> [GOAL 1]: Rewrite the listing from the line with "The width and" through its end, swapping "edit icon" for "delete icon" and changing nothing else. Leave the pictures out.

> [SOURCE PASSAGE]:

Architect & To B Interview Guide: High Availability, Distributed Systems & Multi-Tenancy

If you are interviewing for a staff engineer, architect, or technical lead role — especially one with a To B or enterprise focus — the questions shift. They stop being about how to invert a binary tree and start being about how to keep a system alive at 3 AM when a downstream dependency melts down, or how to design tenant isolation that won't leak customer data when someone fat-fingers a SQL query.

I have sat on both sides of this table. Here are the 23 questions that actually get asked, with answers grounded in production experience rather than textbook recitation.

System Design & High Availability

How do you design a high-availability system? What dimensions do you evaluate?

No single points of failure anywhere. Services run in multiple instances behind a load balancer. Databases use primary-standby or multi-primary replication. Storage has redundant copies. Avoid single-machine, single-AZ, single-region architectures.

Fault isolation is equally important. Split services with independent thread pools or coroutine pools. Use circuit breakers and fallbacks so one failing dependency does not cascade.

Observability is non-negotiable. Metrics, distributed tracing, structured logging, and alerting must let you detect, locate, and postmortem any incident. Then disaster recovery: multi-region active-active or active-passive, regular backup drills, and clearly defined RTO and RPO targets. Finally, shipping: canary deploys, blue-green, feature flags, and a rollback plan for every release.

What do SLA, RTO, and RPO mean in practice?

Availability is measured in nines. 99.9% means roughly 8.76 hours of downtime per year. 99.99% means about 52 minutes. You measure it as successful requests over total requests, or uptime over total time.

SLA — Service Level Agreement — is the external promise you make: latency, error rate, availability. It is often tied to billing or compensation clauses. RTO — Recovery Time Objective — is "how long can the service be down before the business screams." RPO — Recovery Point Objective — is "how much data can we afford to lose," measured in time. RPO dictates whether you go synchronous replication (near-zero RPO, higher latency and cost) or asynchronous (some data loss window, cheaper).

How do you do capacity planning? What happens before a major sale or new product launch?

You start by estimating QPS, data volume, and downstream call fan-out. Then benchmark a single instance to find its ceiling. From there, calculate how many instances, how many DB connections, how much Redis memory you need.

> [LISTED RECORDS]:
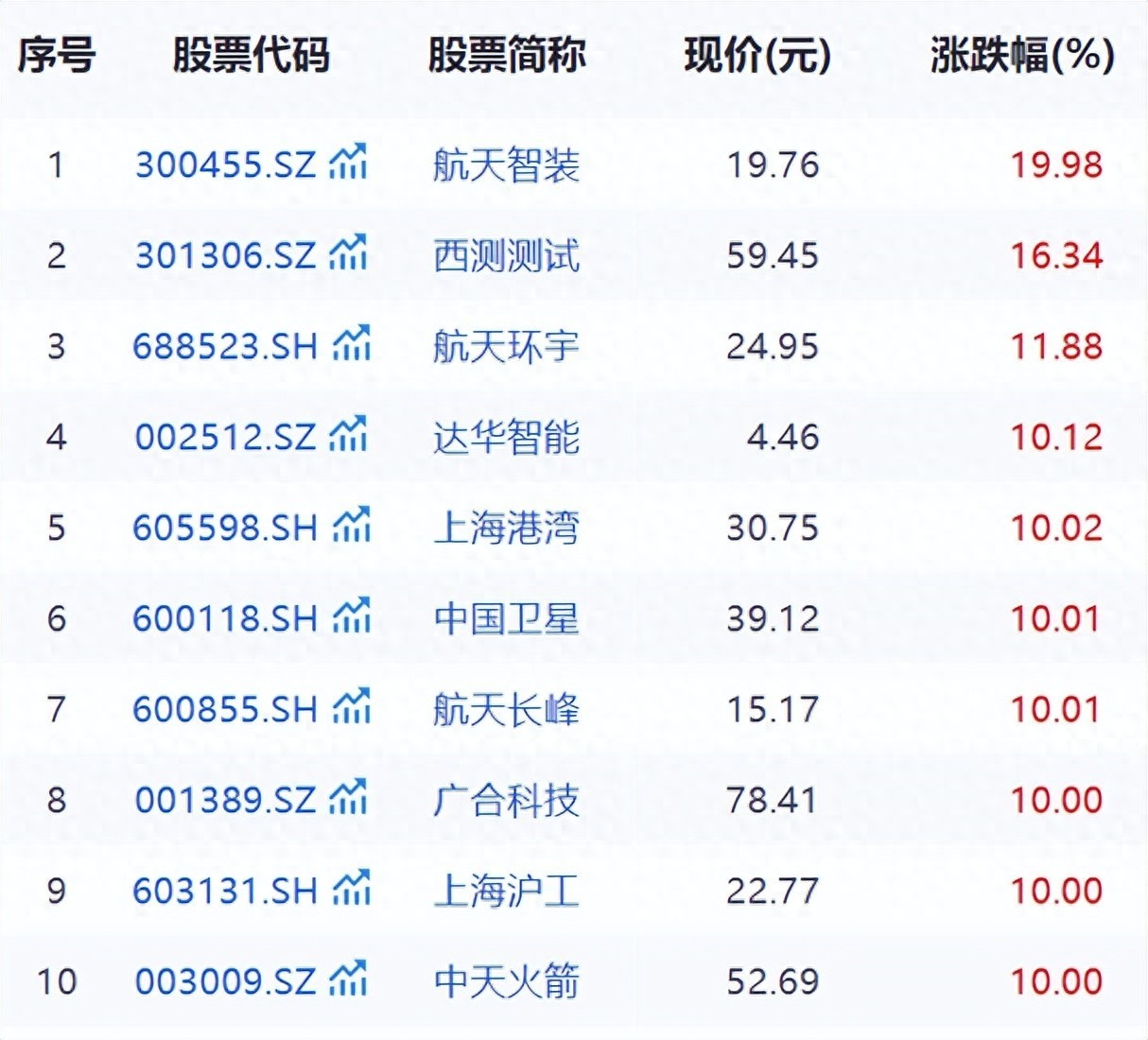Open the chart icon next to 600855.SH
The height and width of the screenshot is (1040, 1148).
click(x=348, y=708)
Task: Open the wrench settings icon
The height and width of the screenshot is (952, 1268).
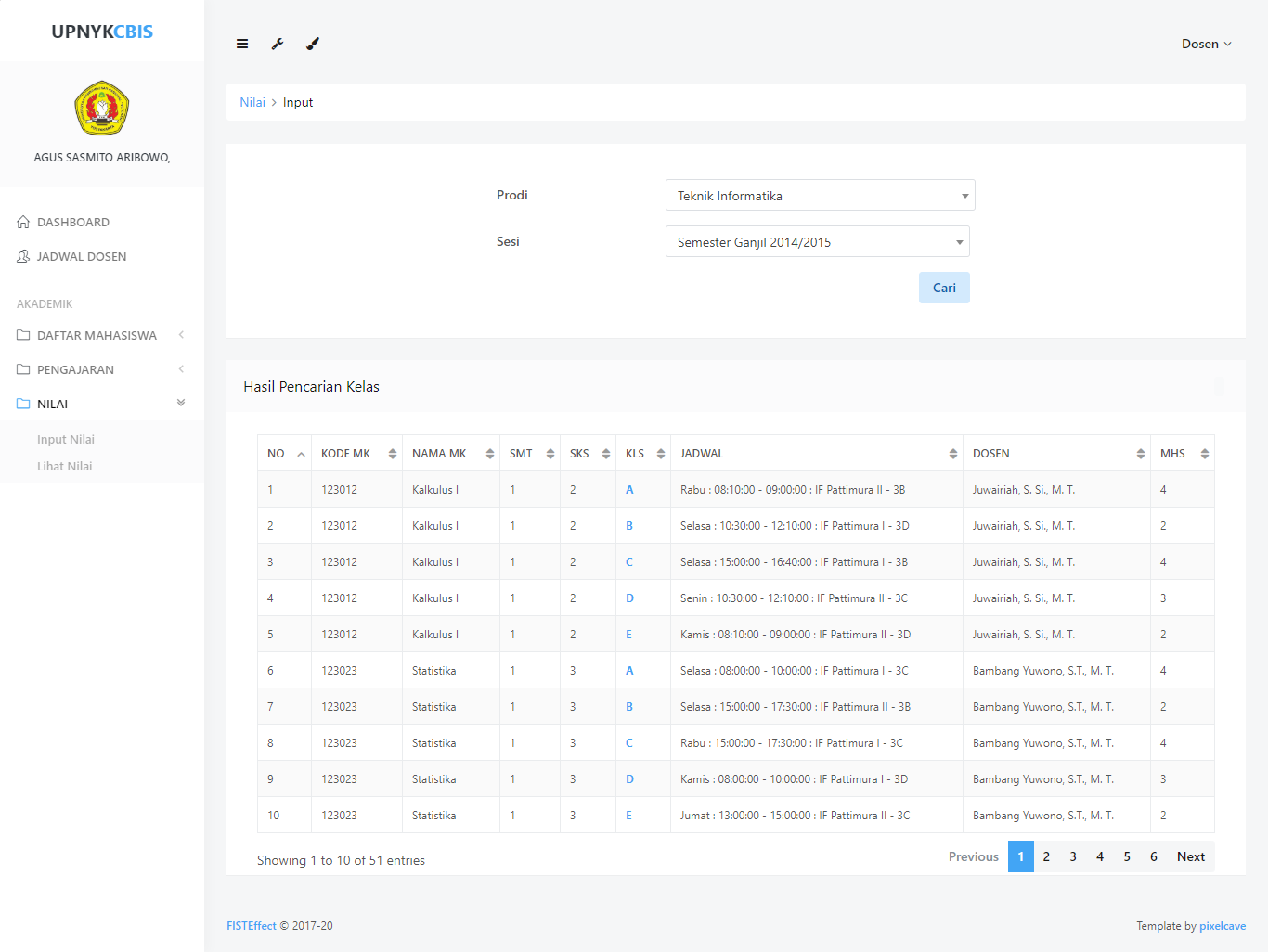Action: pos(278,44)
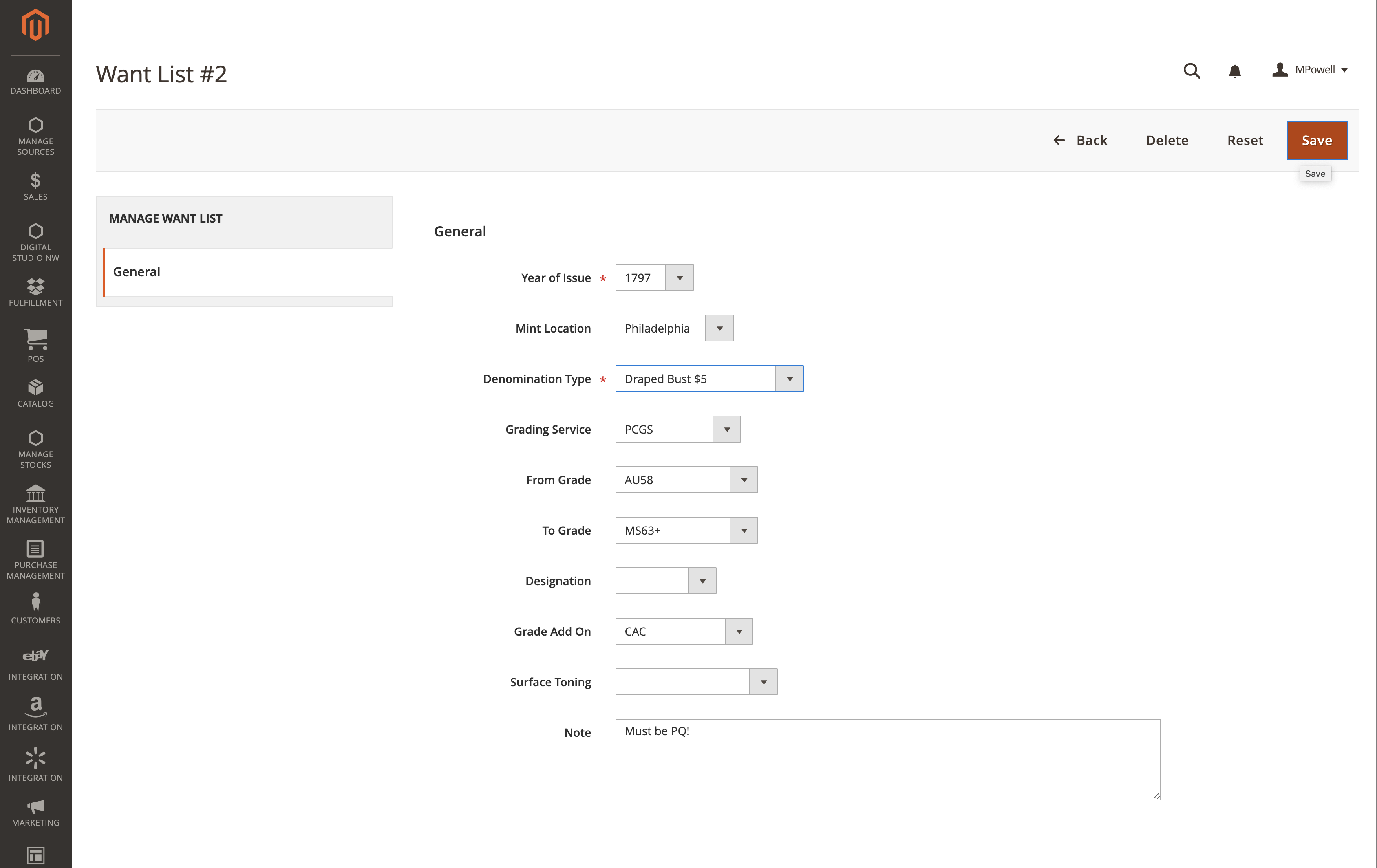Click the magnifying glass search icon
Screen dimensions: 1377x868
[x=1191, y=71]
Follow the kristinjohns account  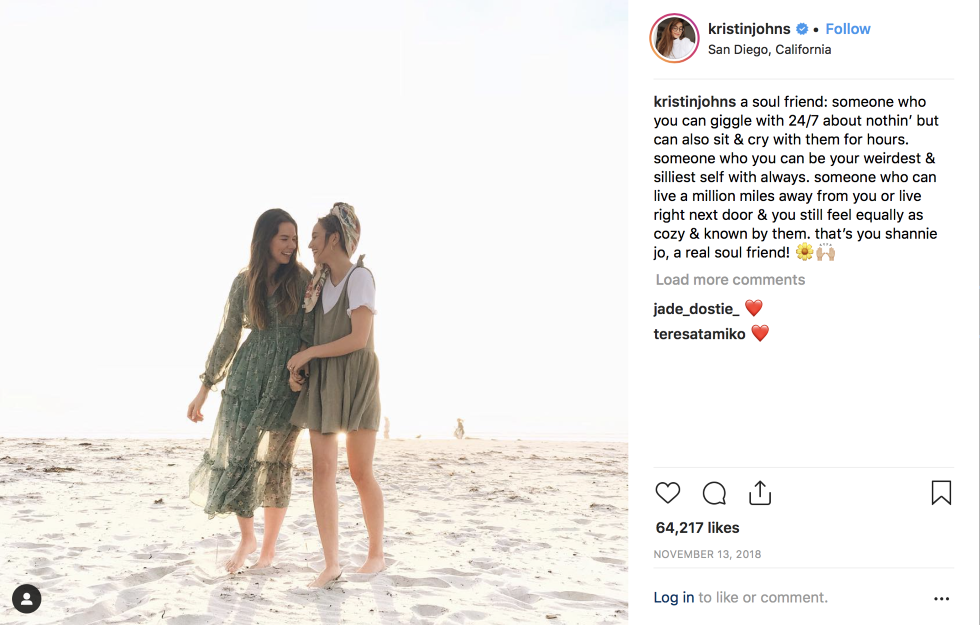848,29
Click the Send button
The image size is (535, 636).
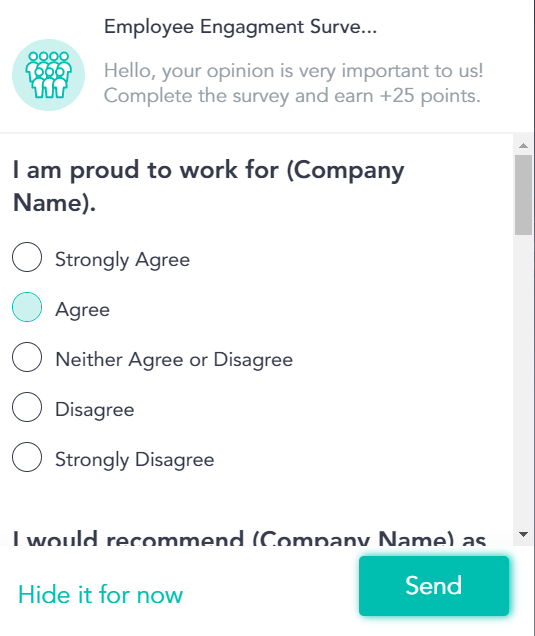click(434, 586)
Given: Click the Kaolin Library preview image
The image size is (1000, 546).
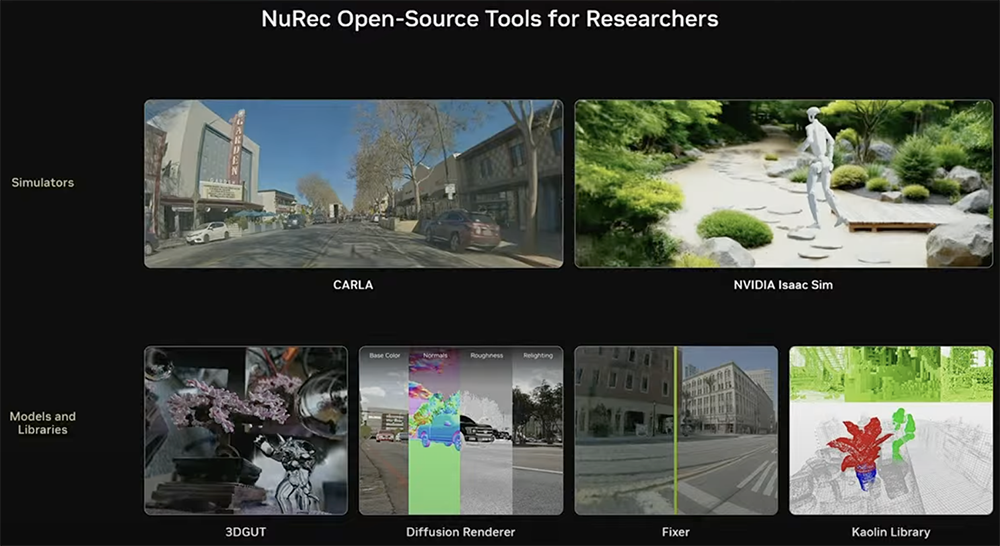Looking at the screenshot, I should pos(890,430).
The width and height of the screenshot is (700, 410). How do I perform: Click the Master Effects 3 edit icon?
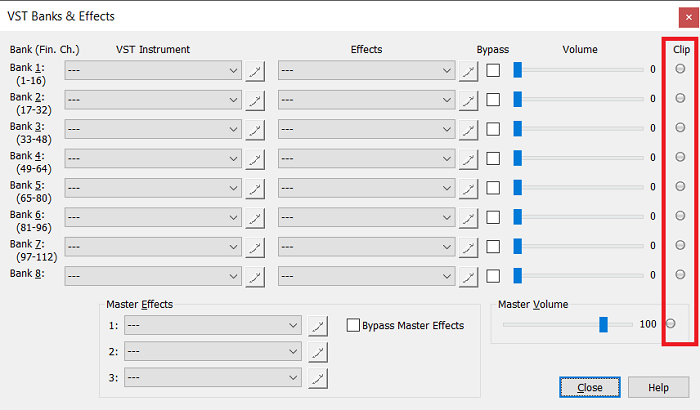(317, 377)
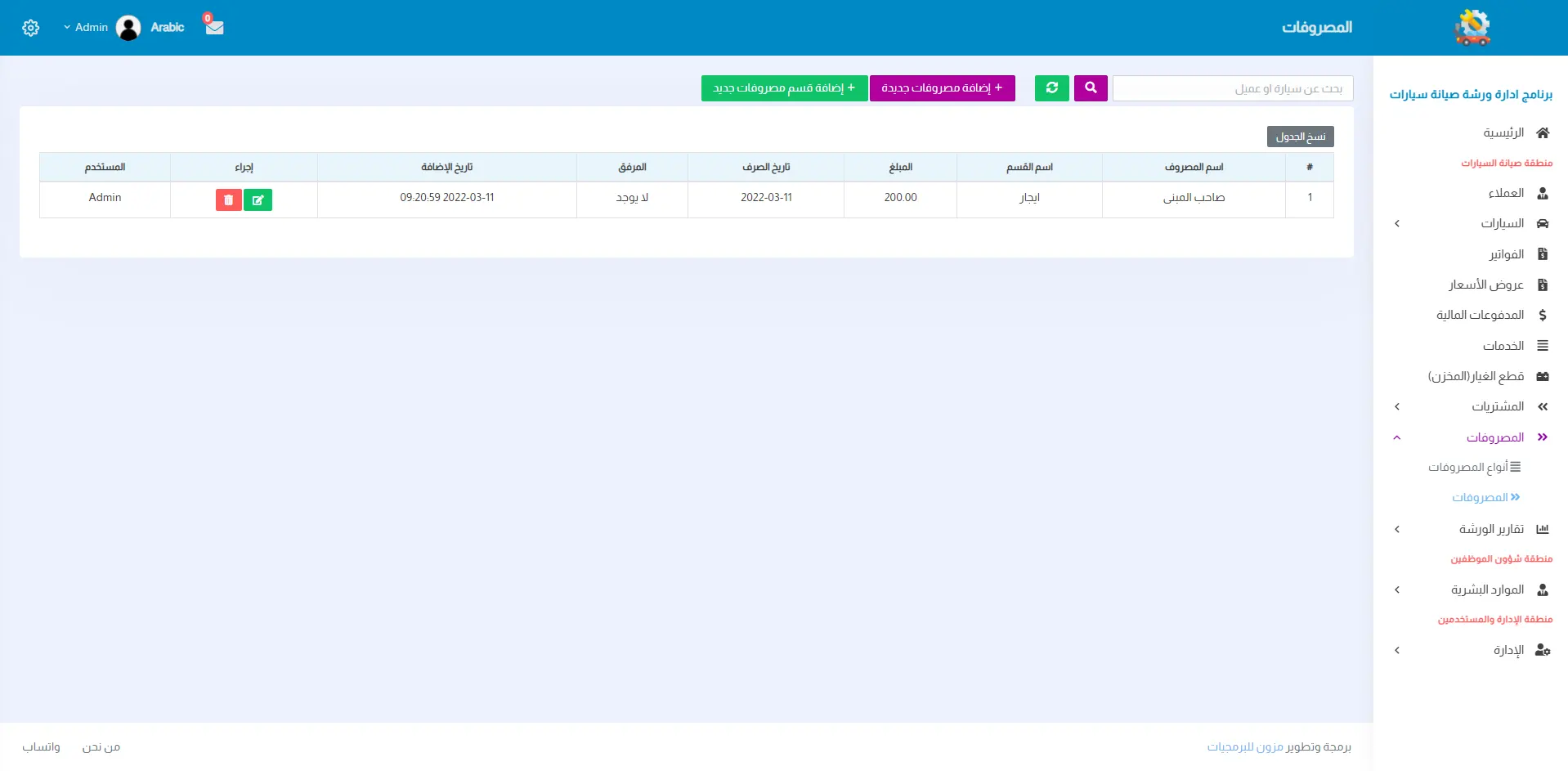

> [GOAL 2]: In the interview guide, turn the paragraph that begins "Observability is non-negotiable" into a short list that keeps its main points.

> [TASK SOLUTION 1]:
The width and height of the screenshot is (700, 410). How do I perform: Click the Master Effects 3 delete icon?
(317, 377)

> [TASK SOLUTION 2]:
- Observability: metrics, distributed tracing, structured logging, and alerting so any incident can be detected, located, and postmortemed.
- Disaster recovery: multi-region active-active or active-passive setups, regular backup drills, and clearly defined RTO and RPO targets.
- Shipping: canary deploys, blue-green, feature flags, and a rollback plan for every release.